» **WHAT TO PRODUCE**
Reproduce the data exactly. Omit no record.

» **Recorded data**
_ _ _ _ _ _ _

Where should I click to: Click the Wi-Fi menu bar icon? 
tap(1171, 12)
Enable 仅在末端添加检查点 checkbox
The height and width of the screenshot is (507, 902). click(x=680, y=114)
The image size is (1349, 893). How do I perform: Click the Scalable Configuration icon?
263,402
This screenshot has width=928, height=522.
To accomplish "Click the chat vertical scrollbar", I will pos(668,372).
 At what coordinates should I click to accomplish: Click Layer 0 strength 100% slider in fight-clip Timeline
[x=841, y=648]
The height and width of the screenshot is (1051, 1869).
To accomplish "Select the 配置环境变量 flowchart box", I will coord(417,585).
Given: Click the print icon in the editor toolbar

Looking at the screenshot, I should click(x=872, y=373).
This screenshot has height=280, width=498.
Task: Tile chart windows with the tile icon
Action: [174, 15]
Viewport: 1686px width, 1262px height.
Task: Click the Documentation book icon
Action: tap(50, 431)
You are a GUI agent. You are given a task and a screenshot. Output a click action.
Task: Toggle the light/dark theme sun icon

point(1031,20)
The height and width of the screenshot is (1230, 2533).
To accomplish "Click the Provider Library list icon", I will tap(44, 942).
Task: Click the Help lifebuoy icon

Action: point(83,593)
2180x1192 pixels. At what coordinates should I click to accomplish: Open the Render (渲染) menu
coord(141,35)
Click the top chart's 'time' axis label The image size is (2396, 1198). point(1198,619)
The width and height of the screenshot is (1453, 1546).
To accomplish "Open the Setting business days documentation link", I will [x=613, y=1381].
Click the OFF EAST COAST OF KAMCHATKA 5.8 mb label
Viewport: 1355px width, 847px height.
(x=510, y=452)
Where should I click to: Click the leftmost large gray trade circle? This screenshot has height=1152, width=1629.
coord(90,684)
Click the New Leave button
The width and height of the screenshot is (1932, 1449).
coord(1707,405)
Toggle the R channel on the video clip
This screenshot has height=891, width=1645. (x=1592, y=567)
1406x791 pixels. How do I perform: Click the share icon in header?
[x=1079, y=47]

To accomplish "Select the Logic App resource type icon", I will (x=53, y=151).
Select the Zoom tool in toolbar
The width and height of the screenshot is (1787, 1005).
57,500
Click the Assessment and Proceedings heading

_ _ _ _ _ _ _

» **RESPONSE AREA**
Where should I click to: Click the Wi-Fi menu bar icon? 
tap(1171, 12)
Enable 仅在末端添加检查点 checkbox
The height and width of the screenshot is (507, 902). click(x=680, y=114)
The image size is (1349, 893). How do I perform: Click the Scalable Configuration icon?
263,402
This screenshot has width=928, height=522.
To accomplish "Click the chat vertical scrollbar", I will pos(668,372).
 At what coordinates should I click to accomplish: Click Layer 0 strength 100% slider in fight-clip Timeline
[x=841, y=648]
The height and width of the screenshot is (1051, 1869).
To accomplish "Select the 配置环境变量 flowchart box", I will coord(417,585).
Given: Click the print icon in the editor toolbar

Looking at the screenshot, I should click(x=872, y=373).
This screenshot has height=280, width=498.
Task: Tile chart windows with the tile icon
Action: [174, 15]
Viewport: 1686px width, 1262px height.
Task: Click the Documentation book icon
Action: tap(50, 431)
You are a GUI agent. You are given a task and a screenshot. Output a click action.
Task: Toggle the light/dark theme sun icon

point(1031,20)
The height and width of the screenshot is (1230, 2533).
To accomplish "Click the Provider Library list icon", I will tap(44, 942).
Task: Click the Help lifebuoy icon

Action: point(83,593)
2180x1192 pixels. At what coordinates should I click to accomplish: Open the Render (渲染) menu
coord(141,35)
Click the top chart's 'time' axis label The image size is (2396, 1198). point(1198,619)
The width and height of the screenshot is (1453, 1546).
To accomplish "Open the Setting business days documentation link", I will [x=613, y=1381].
Click the OFF EAST COAST OF KAMCHATKA 5.8 mb label
Viewport: 1355px width, 847px height.
(x=510, y=452)
Where should I click to: Click the leftmost large gray trade circle? This screenshot has height=1152, width=1629.
coord(90,684)
Click the New Leave button
The width and height of the screenshot is (1932, 1449).
coord(1707,405)
Toggle the R channel on the video clip
This screenshot has height=891, width=1645. (x=1592, y=567)
1406x791 pixels. How do I perform: Click the share icon in header?
[x=1079, y=47]

To accomplish "Select the Logic App resource type icon", I will (x=53, y=151).
Select the Zoom tool in toolbar
The width and height of the screenshot is (1787, 1005).
57,500
Click the Assessment and Proceedings heading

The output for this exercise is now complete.